WORK TASK: Below are entries to return in full. Keep each one exact.

Stored data entries
◇ ◇ ◇ ◇ ◇

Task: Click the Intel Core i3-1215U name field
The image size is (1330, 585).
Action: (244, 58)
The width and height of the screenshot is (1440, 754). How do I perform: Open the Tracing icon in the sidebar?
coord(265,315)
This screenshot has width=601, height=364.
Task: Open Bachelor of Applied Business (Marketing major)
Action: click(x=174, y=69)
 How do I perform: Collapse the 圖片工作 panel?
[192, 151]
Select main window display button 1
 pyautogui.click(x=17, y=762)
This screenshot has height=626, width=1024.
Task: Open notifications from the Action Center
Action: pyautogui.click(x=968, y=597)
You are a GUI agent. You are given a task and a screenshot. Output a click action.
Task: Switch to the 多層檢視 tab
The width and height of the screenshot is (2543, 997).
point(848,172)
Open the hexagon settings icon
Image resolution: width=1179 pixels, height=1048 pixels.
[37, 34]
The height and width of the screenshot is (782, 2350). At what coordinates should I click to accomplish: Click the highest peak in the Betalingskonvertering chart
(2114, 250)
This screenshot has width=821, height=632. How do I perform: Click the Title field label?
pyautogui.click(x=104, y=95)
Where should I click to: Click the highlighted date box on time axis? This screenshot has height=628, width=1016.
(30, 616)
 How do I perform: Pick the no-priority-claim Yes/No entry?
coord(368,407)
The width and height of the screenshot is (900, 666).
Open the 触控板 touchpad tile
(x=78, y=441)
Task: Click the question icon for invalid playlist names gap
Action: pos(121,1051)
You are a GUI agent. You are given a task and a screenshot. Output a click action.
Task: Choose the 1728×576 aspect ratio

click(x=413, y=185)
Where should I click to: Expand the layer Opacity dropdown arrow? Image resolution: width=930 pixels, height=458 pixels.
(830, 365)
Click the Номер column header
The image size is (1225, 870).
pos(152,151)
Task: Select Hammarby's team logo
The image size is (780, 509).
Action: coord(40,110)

◇ ◇ ◇ ◇ ◇

SOLUTION FOR THIS EXERCISE:
Task: Click the Intel Core i3-1215U name field
The image size is (1330, 585).
Action: (244, 58)
The width and height of the screenshot is (1440, 754). How do I perform: Open the Tracing icon in the sidebar?
coord(265,315)
This screenshot has width=601, height=364.
Task: Open Bachelor of Applied Business (Marketing major)
Action: click(x=174, y=69)
 How do I perform: Collapse the 圖片工作 panel?
[192, 151]
Select main window display button 1
 pyautogui.click(x=17, y=762)
This screenshot has height=626, width=1024.
Task: Open notifications from the Action Center
Action: pyautogui.click(x=968, y=597)
You are a GUI agent. You are given a task and a screenshot. Output a click action.
Task: Switch to the 多層檢視 tab
The width and height of the screenshot is (2543, 997).
point(848,172)
Open the hexagon settings icon
Image resolution: width=1179 pixels, height=1048 pixels.
[37, 34]
The height and width of the screenshot is (782, 2350). At what coordinates should I click to accomplish: Click the highest peak in the Betalingskonvertering chart
(2114, 250)
This screenshot has width=821, height=632. How do I perform: Click the Title field label?
pyautogui.click(x=104, y=95)
Where should I click to: Click the highlighted date box on time axis? This screenshot has height=628, width=1016.
(30, 616)
 How do I perform: Pick the no-priority-claim Yes/No entry?
coord(368,407)
The width and height of the screenshot is (900, 666).
Open the 触控板 touchpad tile
(x=78, y=441)
Task: Click the question icon for invalid playlist names gap
Action: pos(121,1051)
You are a GUI agent. You are given a task and a screenshot. Output a click action.
Task: Choose the 1728×576 aspect ratio

click(x=413, y=185)
Where should I click to: Expand the layer Opacity dropdown arrow? Image resolution: width=930 pixels, height=458 pixels.
(830, 365)
Click the Номер column header
The image size is (1225, 870).
pos(152,151)
Task: Select Hammarby's team logo
The image size is (780, 509).
Action: coord(40,110)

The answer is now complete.